O julgamento já se iniciou e foi suspenso, tendo o relator proferido voto pelo qual afirmou que tal atividade não é caracterizada como comercial e que, na ausência de lei que limita tal comportamento, não pode condômino ser proibido de locar imóvel ou parte dele por curto período.

 

Do extenso voto do relator, entendemos importante destacar alguns pontos.

 

Primeiro: o Ministro frisou que a jurisprudência delimita de maneira clara o contrato de hospedagem, sendo aquele que tem como atividade preponderante uma série de serviços adicionais, tais como portaria, segurança, limpeza e arrumação dos cômodos: “O contrato de hospedagem compreende a prestação de múltiplos serviços, sendo essa se não a tônica do contrato”.

 

Segundo: o relator afirmou que entende não ser possível caracterizar a atividade realizada pelos proprietários como comercial: “A alegação de alta rotatividade de pessoas, ausência de vínculo dos ocupantes e suposto incremento patrimonial dos recorrentes, não demonstrado, não servem para configuração da exploração comercial dos imóveis, sob pena de desvirtuar a própria caracterização da atividade.

 

O relator destacou o ponto que, em nossa ótica, é o mais relevante, qual seja: a potencialização do aluguel por curto ou curtíssimo prazo decorrente da transformação econômica pelo uso da internet.
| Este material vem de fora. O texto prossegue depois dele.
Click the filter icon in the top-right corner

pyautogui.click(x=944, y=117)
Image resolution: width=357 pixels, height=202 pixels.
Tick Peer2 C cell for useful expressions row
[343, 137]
Ao destacar tal ponto, o ministro reconhece que o Tribunal Superior está atento a nova realidade de realização de negócios por meio de plataformas digitais, e da economia de compartilhamento, citando, inclusive, casos com situações semelhantes que já tiveram sua constitucionalidade analisada pelo Supremo Tribunal Federal, como é o caso do Uber, em que o ministro Luís Roberto Barroso, concluiu pela constitucionalidade dos aplicativos de transporte individual de passageiros.

 

Por fim, o relator destacou a necessidade de regulamentação da matéria; frisou que o tema também é analisado no exterior, e em todos os locais, a necessidade de regulamentação é ponto comum.

 

Contudo, logo após o voto pelo qual deu provimento ao recurso para permitir a locação, o ministro Raul Araújo, ao iniciar seu voto, reforçou que a atividade ainda não é regulada, de tal sorte que não há lei que proíba, concluindo que a locação é atividade lícita.

 

O ministro Raul Araújo avançou e levantou dúvida sobre a possibilidade de a convenção de condomínio fazer essa limitação, superando o interesse geral dos condôminos sobre o interesse particular: “Me parece o ponto mais importante. Nesses prédios de conotação residencial familiar típica pode ter na convenção do condomínio essa proibição.

 

O ministro Luís Felipe Salomão esclareceu que, no caso concreto que estava sendo analisado, a convenção do condomínio não vedava a locação por temporada, surgindo então um debate sobre a questão, que levou a pedido de vista pelo ministro Raul Araújo, suspendo o julgamento.

 

Desde 04/11/2019 o recurso está concluso para julgamento ao ministro Raul Araújo, sendo que, em breve, deverá haver uma decisão, quando então voltaremos a analisar o tema.